The proposed ministerial nominations, together with representatives of the President's Office, await the vote for the new government during the Verkhovna Rada session, Kyiv, March 4, 2020
The proposed ministerial nominations, together with representatives of the President's Office, await the vote for the new government during the Verkhovna Rada session, Kyiv, March 4, 2020Photo: Oleksandr Kuzmin / UNIAN

Ukrainian MPs have appointedDenys Shmyhal as the new Prime Minister of Ukraine. Shmyhal was previously the Minister of Community Development and before that served as the top manager of oligarch Rinat Akhmetov's DTEK.

After the departure of the Ukrainian Cabinet of Ministers headed by Prime Minister Oleksiy Honcharuk, the Ukrainian parliament voted in a new government. With the support of 291 lawmakers, Denys Shmyhal — formerly the minister for communities and territories development of Ukraine — has become Ukraine’s new Prime Minister.

Only four Honcharuk-era ministers are staying in their exact seats. Those are: the Digital Transformation Minister Mykhailo Fedorov, Justice Minister Denys Malyuska, Infrastructure Minister Vladyslav Krykliy, and, of course, the Interior Minister Arsen Avakov.

READ MORE: Ukraine's Parliament Dismisses Honcharuk 's Government

Two other ministers are staying in the Cabinet but doing a switcheroo: Vadym Prystaiko went from being the foreign minister to the deputy prime minister for Eurointegration and Dmytro Kuleba did the complete opposite, taking on the post of the Minister of Foreign Affairs.

Five ministries currently have no heads: the Ministry of Economy, the Ministry of Agriculture, the Ministry of Energy, the Ministry of Culture, and the Ministry of Education.
All the posts — apart from those of the ministers of defense and foreign affairs that were put forward for voting by President Volodymyr Zelenskyy — were voted in a package vote, with the support of 277 MPs.

READ MORE: What We Know About Upcoming Personnel Changes in Ukraine Government

Hromadske has gathered information about the Cabinet’s new arrivals and old-timers to give you an idea of what Ukraine will work with in the nearest future.

"New Kids on the Block"

Minister of Defense — Andriy Taran
Andriy Taran is a retired lieutenant general and a professional intelligence officer, who worked in the 1990s in the Defense Intelligence Directorate General. From 2008 to 2011, he was the Deputy Head of that Office. Under Leonid Kuchma's second presidency, Taran was a military attaché at the Embassy of Ukraine to the United States.

He has served in the Donbas since 2015. Taran was appointed to the Joint Center for Control and Coordination (JCCC) in Donbas where he succeeded General Oleksandr Rozmaznin.
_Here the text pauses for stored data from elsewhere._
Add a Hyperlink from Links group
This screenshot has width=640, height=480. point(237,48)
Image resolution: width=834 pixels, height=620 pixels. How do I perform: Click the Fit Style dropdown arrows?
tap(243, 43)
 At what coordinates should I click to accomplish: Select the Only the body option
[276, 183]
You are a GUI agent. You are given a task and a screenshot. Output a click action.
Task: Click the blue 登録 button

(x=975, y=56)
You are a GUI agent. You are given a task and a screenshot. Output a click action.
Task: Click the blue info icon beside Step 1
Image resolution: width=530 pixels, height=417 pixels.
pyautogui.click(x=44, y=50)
At that time, Ukrainian and Russian JCCC monitors worked together at the Soliana Polyana sanatorium in Soledar of the Donetsk region, where the center was located. Russian observers left Ukraine at the end of 2017. 2015 was a difficult year, and the shelling along the front line had to be stopped, in agreement with the Russian military leadership.

In the 2019 presidential election, Taran headed the election campaign headquarters of candidate Ihor Smeshko.

Previous Defense Minister Andriy Zagorodniuk told hromadske that he had at one time refused to take Taran as his adviser, but did not give reasons.

According to our sources, Taran was proposed by the head of the President's Office, Andriy Yermak, as a minister with experience in working with both Russians and Americans.

Minister of Finance — Ihor Umansky

In 2004-2005 he worked at the National Bank of Ukraine in the department responsible for work with troubled banks. In 2005-2006 he was Deputy Chairman of the Board at Ukrtransnafta (a subsidiary of Naftogaz).

In 2008-2010, he was Deputy Minister of Finance under Viktor Pynzenyk, after whose resignation he served as acting Finance Minister of Ukraine for less than a year.

In 2014-2015, he worked in the government of Arseniy Yatsenyuk as Deputy Minister of Finance under Natalie Jaresko, later as an adviser to President Petro Poroshenko. He met with Volodymyr Zelenskyy's team after his triumph in the election.

Umansky opposes the introduction of the tax on withdrawn capital promised by Zelenskyy in his election program. In his interviews, he said that Ukraine needs to toughen its dealings with international financial institutions, including the IMF, and disagrees on some of their terms, including opening up Ukrainian markets to foreign companies.

Minister Of Health — Illya Yemets

While doctors are preparing for consultations, hospitalizations and the further spread of the coronavirus, and Health Minister Zoryana Skaletska spent a fortnight in observation in a sanatorium in central Ukraine (along with evacuees from the Chinese city of Wuhan), she was replaced as the head of the ministry a day before her scheduled return to office.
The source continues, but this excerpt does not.